Like in the United States, February 14th is celebrated as Valentine’s Day in South Korea. But in South Korea, Japan and Taiwan, only women give gifts. Traditionally, women give men chocolates as a sign of affection. And rather than be economical with their purchases, women may actually benefit by spending a lot on men. How? A month later, on March 14th, her man will reciprocate on so-called White Day when he is expected to observe the 'Rule of Three' and reciprocate with a gift three-times the value of what he received in February. 

That means he has to spend three times what she spent on him. And not only can he give candy, but also flowers, stuffed animals, lingerie and even jewelry. How he responds signifies what he thinks about the relationship. If he doesn’t give her a present, it means he thinks he’s above her. While if he gives a gift of equal value, rather than go to the power of three, the relationship is over.

These days, on Valentine’s Day, a woman will buy chocolate for colleagues and friends as well, but will make a distinction between courtesy chocolate and the 'chocolate of pure love.' If the confection is handmade (or expensive), that’s a sign. But she’ll have to wait an entire month for her reply.


Women in South Korea, Japan, and Taiwan treat men to chocolates on Valentine’s Day. Credit: Getty Images.

While Valentine’s Day is a Western import, White Day originated in Japan decades ago confirming that West isn’t the only part of the world to suffer from industry-generated holidays. In 1977, a Japanese confectioner named Ishimura Manseido proclaimed March 14 to be 'Marshmallow Day'. While that didn’t exactly catch on, the National Confectionery Industry Association gave it a twist. They offered White Day and it stuck, offering men a chance to 'reply' to the gifts given on February 14th. The white symbolizes the purity of love but is also associated with sugar.

Another important aspect of White Day is the imperative to interweave the color white into gifts as much as possible. That could mean giving white chocolate or wrapping presents in fancy white packaging. The more the color white is used, the better. In a region which finds it difficult to talk about feelings, such expressions say a lot. And of course, there’s an element of keeping up with the next couple. Knowing this, retailers frequently advocate for both genders to give gifts on both days.

In case somebody doesn't receive a gift on Valentine's Day or on White Day, South Korea has a solution to bruised hearts. Called Black Day, singles get together with their single friends, go out to a Chinese-Korean restaurant and eat a steaming pile of black noodles (자장면 jajangmyeon). It’s basically Chinese noodles in a black bean-paste sauce. It’s extremely tasty. Although it’s called Chinese food, black noodles are solely found in Chinese-Korean establishments, just as egg rolls, chop suey, and General Tso’s Chicken are only found in American ones.

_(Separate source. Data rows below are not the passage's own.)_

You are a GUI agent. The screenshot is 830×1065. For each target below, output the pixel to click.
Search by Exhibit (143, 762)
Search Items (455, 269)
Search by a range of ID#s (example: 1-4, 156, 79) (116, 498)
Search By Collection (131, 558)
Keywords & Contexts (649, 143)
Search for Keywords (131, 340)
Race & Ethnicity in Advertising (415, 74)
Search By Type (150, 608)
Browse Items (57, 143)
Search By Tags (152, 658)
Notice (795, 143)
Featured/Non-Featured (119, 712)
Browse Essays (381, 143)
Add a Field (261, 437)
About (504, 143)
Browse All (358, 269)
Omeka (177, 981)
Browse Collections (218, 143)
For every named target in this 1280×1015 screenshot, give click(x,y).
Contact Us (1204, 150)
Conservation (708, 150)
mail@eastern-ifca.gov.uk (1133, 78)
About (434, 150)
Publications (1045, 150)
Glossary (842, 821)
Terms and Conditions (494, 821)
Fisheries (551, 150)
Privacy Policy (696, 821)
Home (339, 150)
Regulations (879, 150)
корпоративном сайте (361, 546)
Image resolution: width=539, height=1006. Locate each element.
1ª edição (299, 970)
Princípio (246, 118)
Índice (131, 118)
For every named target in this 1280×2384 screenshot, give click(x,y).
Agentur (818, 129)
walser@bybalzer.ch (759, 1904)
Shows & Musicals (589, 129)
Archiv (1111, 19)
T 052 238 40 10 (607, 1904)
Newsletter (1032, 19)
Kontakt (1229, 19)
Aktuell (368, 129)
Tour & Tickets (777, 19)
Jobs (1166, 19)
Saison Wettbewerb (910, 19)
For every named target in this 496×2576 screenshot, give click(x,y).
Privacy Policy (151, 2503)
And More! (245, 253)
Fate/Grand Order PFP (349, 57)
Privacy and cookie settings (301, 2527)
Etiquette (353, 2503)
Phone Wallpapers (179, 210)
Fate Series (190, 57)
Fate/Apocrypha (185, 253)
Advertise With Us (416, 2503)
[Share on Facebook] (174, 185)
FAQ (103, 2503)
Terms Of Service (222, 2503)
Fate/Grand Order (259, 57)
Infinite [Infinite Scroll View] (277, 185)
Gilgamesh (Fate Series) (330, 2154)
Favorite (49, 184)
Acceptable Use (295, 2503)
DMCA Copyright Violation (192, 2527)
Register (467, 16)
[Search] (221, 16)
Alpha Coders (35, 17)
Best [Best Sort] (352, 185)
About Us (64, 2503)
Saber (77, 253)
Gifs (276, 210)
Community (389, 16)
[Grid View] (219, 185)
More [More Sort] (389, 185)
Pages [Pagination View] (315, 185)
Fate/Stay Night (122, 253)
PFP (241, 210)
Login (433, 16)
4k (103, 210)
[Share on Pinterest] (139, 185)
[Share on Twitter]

Jajangmyeon or black noodles. Credit: By 아침꿀물, Flickr 

Originally, Black Day was a time for singles to get together and cry in their favorite comfort food. There’s a lot of pressure on 20-somethings to get married and have children. So Koreans feel sad not merely for being single but because they haven’t fulfilled their social obligation, which is really important in East Asian cultures. Some go as far as wearing black on that day, and some women even wear black nail polish.

But something has happened, at least in South Korea, in recent years. To a small but growing minority, Black Day isn’t a lamentation but a celebration of singlehood, of recognizing and appreciating the self, and for some women, the chance to follow a career path rather than the traditional one of domestication.

Today, South Korea remains a very traditional Confucian culture colliding with modernity. Their society is trying hard to navigate new technologies, economies, and the dissolution of tradition. In many households in and around Seoul today, both parents work, people go to college longer and work long hours in order to establish themselves.

So the traditional social pressures don’t rightly fit and are harder to square with this new paradigm. Like their counterparts in the West, many South Koreans are sick of the commercialism and forced schmaltziness of these holidays. So in a way, Black Day is a way for singles to take time with friends, suck down a healthy helping of carbs, and decide what singleness actually means for them.